Les deux Elfes se regardèrent surpris avant de détourner la tête. Wakami devint rouge et Kalan, qui sentait ses joues chauffer, fut bien content de sa peau sombre qui ne laissait pas paraitre si clairement son embarras. Nekoline et Epoline se regardèrent en pouffant.
— Je suis vraiment content de te retrouver, Kal, poursuivit Nessan, comme s’il n’avait instauré aucun malaise.
— Moi aussi, mon frère. Tu n’imagines pas à quel point tu m’as manqué. Je passerais te voir en fin de journée. Si tu veux bouger, on pourra se contenter des alentours du sanctuaire.
— Très bien. Dès que j’irais mieux, je demanderai à être réveillé à l’heure des deux repas, comme ça, on pourra manger ensemble et tu ne prendras pas de temps sur ta journée uniquement pour me voir.
— Mais enfin ! C’est un plaisir de te voir !
— Je sais bien, mais tu as un programme chargé pour défendre les habitants de Linone, non ?
— Vous avez sacrément discuté avec Ahia, tu es bien informé.
— Ça fait partie des séances pour que je ne sois pas déboussolé au réveil. Kalan, c’est important ce que tu fais. Pour les habitants de Linone et pour Lusa. Je compte sur toi pour développer tes capacités pendant que je me repose. Dès que je serais sur pied, j’essayerai de te rattraper.
— D’accord Nessan, je te promets de faire au mieux.
— Je compte sur toi. Nekoline, tu me prendras peut-être comme élève quand je serais en forme ? Je suis moins nerveux que mon frère, cependant.
— Je serais ravie d’avoir un second élève quand j’aurais fait les tests sur le premier, lui sourit la Gardienne.
— Tu vois : je fais les frais de ses essais pour toi, Nessan ! se plaignit faussement Kalan.
— C’est la moindre des choses que tu peux offrir à un pauvre rescapé comme moi.
Les camaradent le ramenèrent au sanctuaire où Isfan les accueillit.

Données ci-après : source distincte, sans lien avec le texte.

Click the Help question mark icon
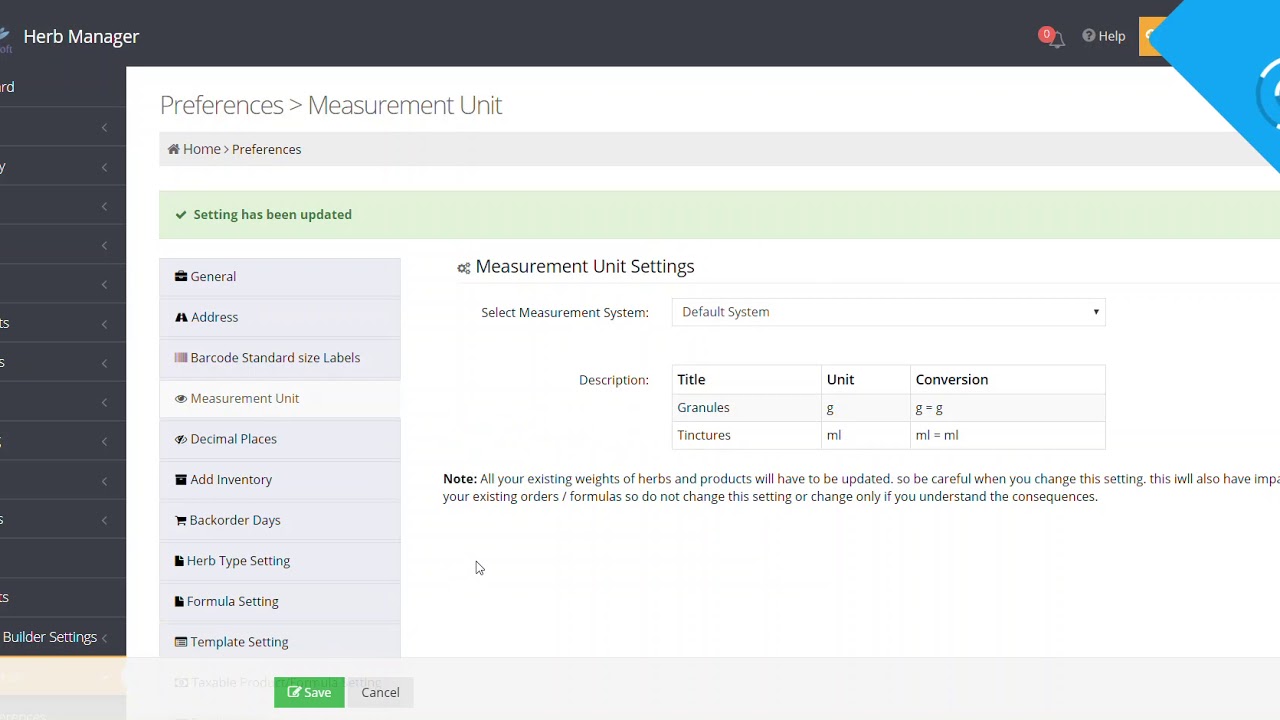Viewport: 1280px width, 720px height. (1089, 36)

Nessan suait déjà à grosses gouttes et demanda au Coloris de bien vouloir le rendormir. Il n’attendit pas de le mettre en chambre pour le faire et Nessan tomba dans ses bras.
— J’aurais peut-être dû insister pour qu’il reste ici, soupira Isfan. Merci Wakami, il n’aurait pas tenu le trajet du retour sans toi.
— Je t’en prie, je commence à avoir l’habitude que vous me forciez la main pour jouer les soigneurs, répondit-il.
Malgré la remarque, le Coloris leur souriait d’un air serein. Kalan comprit qu’il avait usé de son don pour que Nessan continue à converser tranquillement. Sans son intervention, leur moment de partage aurait tourné au cauchemar. Kalan posa les cannes à l’entrée du sanctuaire et tendit ses habits à Ahia qui avait retrouvé une forme d’Elfe hybride. Kalan s’avança jusqu’à Wakami qui releva le menton, prêt à poursuivre leur affrontement verbal habituel. Il fut trop surpris pour réagir quand Kalan le serra dans ses bras.
— Merci, Wakami, lui dit-il tout bas. Ta bonté nous a sauvé de biens des atrocités, mon frère et moi.
Le Coloris resta figé, incapable de trouver la parole ou le geste approprié. Il se racla la gorge et répondit :
— C’est tout à fait normal, n’importe qui avec mes capacités l’aurait fait.
Kalan le relâcha et, en s’éloignant pour rejoindre son frère, il conclut avec le sourire :
— Toi et moi, on sait très bien que c’est faux. Merci pour tout.
Wakami resta planté là quelques instants, assimilant la reconnaissance du jeune Sombre. Puis il s’ébroua et rentra chez lui sans un au revoir, passant la soirée seul avec lui-même.